Hello everyone;
For a few days, I have been lost in trying to make the most accurate and highest matching classifications for a common standard classification in different languages.
I’m trying to find the most accurate and working workflow that can be implemented in any language. Classifying code from a data set. (with reference code list prepared for each language)
** But the most important part is to create the best classification or the most relevant classification in each language. English, French, Spanish, German… It’s easy, but even now I’m working with data containing 26 languages and the number of languages will increase.

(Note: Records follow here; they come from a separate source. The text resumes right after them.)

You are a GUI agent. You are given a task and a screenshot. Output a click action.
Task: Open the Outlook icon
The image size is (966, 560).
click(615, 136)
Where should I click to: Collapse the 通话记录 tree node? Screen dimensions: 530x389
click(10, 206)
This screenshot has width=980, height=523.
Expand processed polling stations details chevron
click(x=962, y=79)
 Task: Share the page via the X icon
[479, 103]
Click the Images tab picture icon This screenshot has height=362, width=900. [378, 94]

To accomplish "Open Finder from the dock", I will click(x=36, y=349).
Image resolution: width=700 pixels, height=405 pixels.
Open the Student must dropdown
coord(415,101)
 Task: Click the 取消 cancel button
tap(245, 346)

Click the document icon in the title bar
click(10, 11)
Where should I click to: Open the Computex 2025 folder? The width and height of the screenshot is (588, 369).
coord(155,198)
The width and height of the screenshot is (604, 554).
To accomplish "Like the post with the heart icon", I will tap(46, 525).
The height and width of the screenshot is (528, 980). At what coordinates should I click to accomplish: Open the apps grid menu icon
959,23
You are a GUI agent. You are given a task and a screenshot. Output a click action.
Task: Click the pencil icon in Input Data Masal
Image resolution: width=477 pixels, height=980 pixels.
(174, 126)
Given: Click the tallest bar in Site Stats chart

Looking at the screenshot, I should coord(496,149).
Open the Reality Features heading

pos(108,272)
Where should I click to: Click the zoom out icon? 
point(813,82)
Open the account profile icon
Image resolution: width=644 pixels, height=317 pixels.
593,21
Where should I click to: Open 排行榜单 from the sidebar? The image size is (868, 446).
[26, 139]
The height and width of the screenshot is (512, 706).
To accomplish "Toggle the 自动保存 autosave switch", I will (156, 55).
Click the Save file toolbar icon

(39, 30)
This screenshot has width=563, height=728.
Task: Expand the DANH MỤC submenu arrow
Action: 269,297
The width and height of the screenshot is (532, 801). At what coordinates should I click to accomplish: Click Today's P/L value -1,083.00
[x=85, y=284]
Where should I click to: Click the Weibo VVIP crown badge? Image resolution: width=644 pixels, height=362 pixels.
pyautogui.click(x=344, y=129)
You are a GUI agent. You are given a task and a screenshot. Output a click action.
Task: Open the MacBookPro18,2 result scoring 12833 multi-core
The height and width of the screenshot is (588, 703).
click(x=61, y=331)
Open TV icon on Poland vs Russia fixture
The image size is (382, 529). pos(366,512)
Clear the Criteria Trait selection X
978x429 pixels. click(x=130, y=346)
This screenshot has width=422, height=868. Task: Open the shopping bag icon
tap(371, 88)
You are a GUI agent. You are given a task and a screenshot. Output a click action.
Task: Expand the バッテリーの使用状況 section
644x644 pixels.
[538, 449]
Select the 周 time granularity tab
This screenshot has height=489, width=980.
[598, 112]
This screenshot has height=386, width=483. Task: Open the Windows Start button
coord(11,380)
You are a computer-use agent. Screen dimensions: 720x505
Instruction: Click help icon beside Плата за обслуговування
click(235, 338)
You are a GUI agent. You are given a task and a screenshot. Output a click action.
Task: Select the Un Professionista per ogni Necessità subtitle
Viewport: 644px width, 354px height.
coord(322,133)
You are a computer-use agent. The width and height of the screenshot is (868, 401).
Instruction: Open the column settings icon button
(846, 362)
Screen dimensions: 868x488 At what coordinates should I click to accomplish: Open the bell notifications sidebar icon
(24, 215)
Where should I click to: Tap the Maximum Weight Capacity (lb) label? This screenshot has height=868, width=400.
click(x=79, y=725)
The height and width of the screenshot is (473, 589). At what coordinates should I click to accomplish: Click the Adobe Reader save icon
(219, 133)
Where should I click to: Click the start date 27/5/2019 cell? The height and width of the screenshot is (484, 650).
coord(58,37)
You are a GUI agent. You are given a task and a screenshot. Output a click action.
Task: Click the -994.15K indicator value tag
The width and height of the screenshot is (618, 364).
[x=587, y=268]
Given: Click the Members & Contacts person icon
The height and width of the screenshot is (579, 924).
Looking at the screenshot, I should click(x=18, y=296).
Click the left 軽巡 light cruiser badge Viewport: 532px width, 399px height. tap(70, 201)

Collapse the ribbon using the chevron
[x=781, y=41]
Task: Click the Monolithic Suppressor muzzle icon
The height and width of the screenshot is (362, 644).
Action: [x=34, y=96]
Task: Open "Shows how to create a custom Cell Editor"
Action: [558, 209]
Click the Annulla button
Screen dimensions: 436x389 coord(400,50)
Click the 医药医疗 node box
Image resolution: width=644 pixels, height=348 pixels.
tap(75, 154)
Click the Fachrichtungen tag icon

What I’m thinking about right now is from the simplest perspective. I created reference code and description for 26 languages. If I can include any word in the description section in the classification/category addition section, as in the example below, I will be one step closer, at least a classification will be created in the reference code list created for each language.
Example;
Data: Cable and construction repairs will be carried out in Paris.
classification/category
code: 112 / description: construction engineering services
code: 488 / description: cable supply
code: 266 / description: cable works
code: 996 / description: construction products
As a result, all codes must be present in the classification code column according to the data. Because; It is necessary to be flexible to produce the most relevant and close approach. If it is only based on the description in the code list, the matches will be very few. If there is a rule that the word group in the code description must be present even if it is irregular in the text, this will not happen and matches will be low.
** To create a must-have code classification group; If any word in the code classification description is included in the data text, add it to the code column.
In other words, the column output should look like this for the example data above:
Classification code: 112, 488, 266, 996
Finally, if there is a better method, please share your example. But I need an example of a workflow that works like this that will work for me in any language.